Records shown:
▼

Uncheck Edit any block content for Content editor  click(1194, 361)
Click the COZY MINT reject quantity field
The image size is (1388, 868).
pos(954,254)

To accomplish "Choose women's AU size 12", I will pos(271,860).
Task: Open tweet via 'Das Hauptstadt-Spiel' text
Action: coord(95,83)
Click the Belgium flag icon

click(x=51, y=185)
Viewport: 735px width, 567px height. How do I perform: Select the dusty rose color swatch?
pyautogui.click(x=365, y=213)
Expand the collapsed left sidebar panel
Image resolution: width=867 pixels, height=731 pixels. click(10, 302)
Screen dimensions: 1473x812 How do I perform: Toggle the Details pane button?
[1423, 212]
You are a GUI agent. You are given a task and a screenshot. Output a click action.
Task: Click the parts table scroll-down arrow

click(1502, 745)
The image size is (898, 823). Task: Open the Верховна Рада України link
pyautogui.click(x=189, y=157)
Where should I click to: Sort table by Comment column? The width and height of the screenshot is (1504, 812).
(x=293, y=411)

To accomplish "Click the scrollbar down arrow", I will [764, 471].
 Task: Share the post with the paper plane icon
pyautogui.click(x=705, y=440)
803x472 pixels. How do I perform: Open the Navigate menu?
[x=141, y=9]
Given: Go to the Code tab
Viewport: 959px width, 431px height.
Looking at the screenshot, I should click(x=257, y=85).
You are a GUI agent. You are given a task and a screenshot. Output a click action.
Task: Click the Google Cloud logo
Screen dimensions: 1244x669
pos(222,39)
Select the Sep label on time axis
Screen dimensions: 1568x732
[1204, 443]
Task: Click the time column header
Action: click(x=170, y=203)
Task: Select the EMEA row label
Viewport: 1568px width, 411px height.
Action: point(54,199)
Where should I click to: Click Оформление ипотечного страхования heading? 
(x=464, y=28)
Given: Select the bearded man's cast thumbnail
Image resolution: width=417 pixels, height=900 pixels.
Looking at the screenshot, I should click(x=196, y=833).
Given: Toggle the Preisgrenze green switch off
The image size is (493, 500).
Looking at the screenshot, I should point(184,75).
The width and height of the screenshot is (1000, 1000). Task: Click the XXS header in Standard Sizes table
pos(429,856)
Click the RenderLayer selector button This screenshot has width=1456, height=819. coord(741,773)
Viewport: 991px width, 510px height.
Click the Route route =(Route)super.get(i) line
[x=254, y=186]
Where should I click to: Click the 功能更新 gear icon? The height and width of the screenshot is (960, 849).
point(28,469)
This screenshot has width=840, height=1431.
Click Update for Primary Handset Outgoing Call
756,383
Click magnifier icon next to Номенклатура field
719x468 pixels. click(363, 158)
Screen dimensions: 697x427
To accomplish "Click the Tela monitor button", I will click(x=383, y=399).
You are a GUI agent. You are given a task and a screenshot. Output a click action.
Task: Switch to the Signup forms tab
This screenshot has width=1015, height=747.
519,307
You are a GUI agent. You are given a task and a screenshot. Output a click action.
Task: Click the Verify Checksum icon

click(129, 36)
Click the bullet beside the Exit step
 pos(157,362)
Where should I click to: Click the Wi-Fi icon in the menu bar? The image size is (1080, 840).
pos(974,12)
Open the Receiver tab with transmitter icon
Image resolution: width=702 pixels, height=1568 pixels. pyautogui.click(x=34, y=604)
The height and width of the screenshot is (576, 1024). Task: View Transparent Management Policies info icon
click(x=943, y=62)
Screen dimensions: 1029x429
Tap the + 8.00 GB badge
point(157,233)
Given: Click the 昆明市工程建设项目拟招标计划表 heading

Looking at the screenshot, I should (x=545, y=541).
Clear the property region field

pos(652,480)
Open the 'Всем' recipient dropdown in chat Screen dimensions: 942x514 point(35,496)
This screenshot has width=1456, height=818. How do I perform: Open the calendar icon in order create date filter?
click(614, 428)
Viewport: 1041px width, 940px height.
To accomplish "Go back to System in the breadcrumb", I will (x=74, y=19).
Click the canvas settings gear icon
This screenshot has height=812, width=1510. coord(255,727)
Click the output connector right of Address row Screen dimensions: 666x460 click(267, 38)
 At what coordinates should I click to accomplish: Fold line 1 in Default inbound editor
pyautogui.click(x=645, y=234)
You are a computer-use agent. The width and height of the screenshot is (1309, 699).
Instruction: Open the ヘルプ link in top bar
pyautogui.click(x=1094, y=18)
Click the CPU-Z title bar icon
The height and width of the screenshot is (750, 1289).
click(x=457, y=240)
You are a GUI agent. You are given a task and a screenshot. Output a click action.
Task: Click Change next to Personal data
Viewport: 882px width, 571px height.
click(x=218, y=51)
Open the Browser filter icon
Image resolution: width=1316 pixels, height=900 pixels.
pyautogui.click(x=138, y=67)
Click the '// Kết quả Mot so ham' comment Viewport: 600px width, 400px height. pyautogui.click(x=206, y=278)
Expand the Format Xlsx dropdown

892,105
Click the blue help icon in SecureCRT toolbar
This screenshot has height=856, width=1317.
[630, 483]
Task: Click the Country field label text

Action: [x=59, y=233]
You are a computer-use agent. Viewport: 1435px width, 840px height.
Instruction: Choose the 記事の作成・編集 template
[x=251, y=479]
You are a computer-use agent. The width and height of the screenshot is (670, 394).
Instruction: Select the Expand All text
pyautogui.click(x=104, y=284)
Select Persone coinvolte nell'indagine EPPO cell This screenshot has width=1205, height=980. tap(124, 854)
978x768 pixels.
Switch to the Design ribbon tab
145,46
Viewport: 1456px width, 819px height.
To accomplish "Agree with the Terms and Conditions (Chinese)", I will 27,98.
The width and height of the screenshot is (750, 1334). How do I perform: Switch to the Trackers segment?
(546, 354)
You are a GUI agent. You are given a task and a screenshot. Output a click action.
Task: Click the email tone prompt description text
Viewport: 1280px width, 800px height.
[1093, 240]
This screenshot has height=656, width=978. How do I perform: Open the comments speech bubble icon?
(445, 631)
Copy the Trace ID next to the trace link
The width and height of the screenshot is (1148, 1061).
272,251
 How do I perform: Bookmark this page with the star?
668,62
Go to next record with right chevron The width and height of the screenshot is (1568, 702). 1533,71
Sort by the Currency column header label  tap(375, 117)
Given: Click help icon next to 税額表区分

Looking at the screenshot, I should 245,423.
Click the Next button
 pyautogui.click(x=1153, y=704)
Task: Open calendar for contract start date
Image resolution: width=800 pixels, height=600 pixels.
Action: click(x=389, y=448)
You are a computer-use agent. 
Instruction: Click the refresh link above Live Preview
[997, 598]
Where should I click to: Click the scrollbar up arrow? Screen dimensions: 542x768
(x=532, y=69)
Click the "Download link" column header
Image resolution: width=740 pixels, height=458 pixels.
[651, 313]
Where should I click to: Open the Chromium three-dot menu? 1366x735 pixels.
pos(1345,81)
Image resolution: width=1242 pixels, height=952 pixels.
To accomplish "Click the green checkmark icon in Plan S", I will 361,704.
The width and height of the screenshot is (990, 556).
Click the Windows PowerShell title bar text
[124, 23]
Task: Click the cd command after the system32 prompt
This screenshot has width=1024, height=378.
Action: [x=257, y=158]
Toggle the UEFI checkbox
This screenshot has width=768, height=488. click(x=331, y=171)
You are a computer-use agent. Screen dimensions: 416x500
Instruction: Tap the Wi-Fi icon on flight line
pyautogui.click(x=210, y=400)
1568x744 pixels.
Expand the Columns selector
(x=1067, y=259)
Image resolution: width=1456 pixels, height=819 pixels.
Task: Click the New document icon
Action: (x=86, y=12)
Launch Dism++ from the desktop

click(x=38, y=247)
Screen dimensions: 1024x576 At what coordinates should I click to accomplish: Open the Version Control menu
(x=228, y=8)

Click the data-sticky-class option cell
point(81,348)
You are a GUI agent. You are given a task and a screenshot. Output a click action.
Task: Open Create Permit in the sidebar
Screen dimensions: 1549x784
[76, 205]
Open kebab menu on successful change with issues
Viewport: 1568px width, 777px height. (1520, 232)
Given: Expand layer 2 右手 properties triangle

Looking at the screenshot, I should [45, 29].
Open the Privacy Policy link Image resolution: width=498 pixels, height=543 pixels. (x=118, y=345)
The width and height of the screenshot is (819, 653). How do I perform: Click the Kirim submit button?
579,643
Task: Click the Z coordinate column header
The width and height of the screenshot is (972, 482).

▲

Work request:
Wherever the word "green" appears in a line of the data, copy that line.

Answer to this task:
Given: Toggle the Preisgrenze green switch off
To accomplish "Click the green checkmark icon in Plan S", I will 361,704.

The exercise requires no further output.